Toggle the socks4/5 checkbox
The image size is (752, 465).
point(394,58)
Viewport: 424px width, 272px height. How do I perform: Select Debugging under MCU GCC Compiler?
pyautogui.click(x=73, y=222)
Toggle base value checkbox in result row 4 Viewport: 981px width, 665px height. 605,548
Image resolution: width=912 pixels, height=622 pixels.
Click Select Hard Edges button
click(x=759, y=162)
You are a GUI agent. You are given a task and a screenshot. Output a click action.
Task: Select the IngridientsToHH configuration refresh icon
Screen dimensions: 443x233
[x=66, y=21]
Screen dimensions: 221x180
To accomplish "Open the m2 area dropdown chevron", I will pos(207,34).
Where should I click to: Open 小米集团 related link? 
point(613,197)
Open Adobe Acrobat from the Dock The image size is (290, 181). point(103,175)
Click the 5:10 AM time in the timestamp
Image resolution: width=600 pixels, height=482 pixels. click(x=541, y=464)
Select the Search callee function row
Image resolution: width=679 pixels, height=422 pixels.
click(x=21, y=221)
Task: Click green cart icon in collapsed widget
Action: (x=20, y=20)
********************
ACTION ITEM → Your task is to write out, exactly, the line that contains "Click the 5:10 AM time in the timestamp" and each line after it to the end of the data, with no other lines.

FINISHED TASK →
Click the 5:10 AM time in the timestamp
Image resolution: width=600 pixels, height=482 pixels. click(x=541, y=464)
Select the Search callee function row
Image resolution: width=679 pixels, height=422 pixels.
click(x=21, y=221)
Task: Click green cart icon in collapsed widget
Action: (x=20, y=20)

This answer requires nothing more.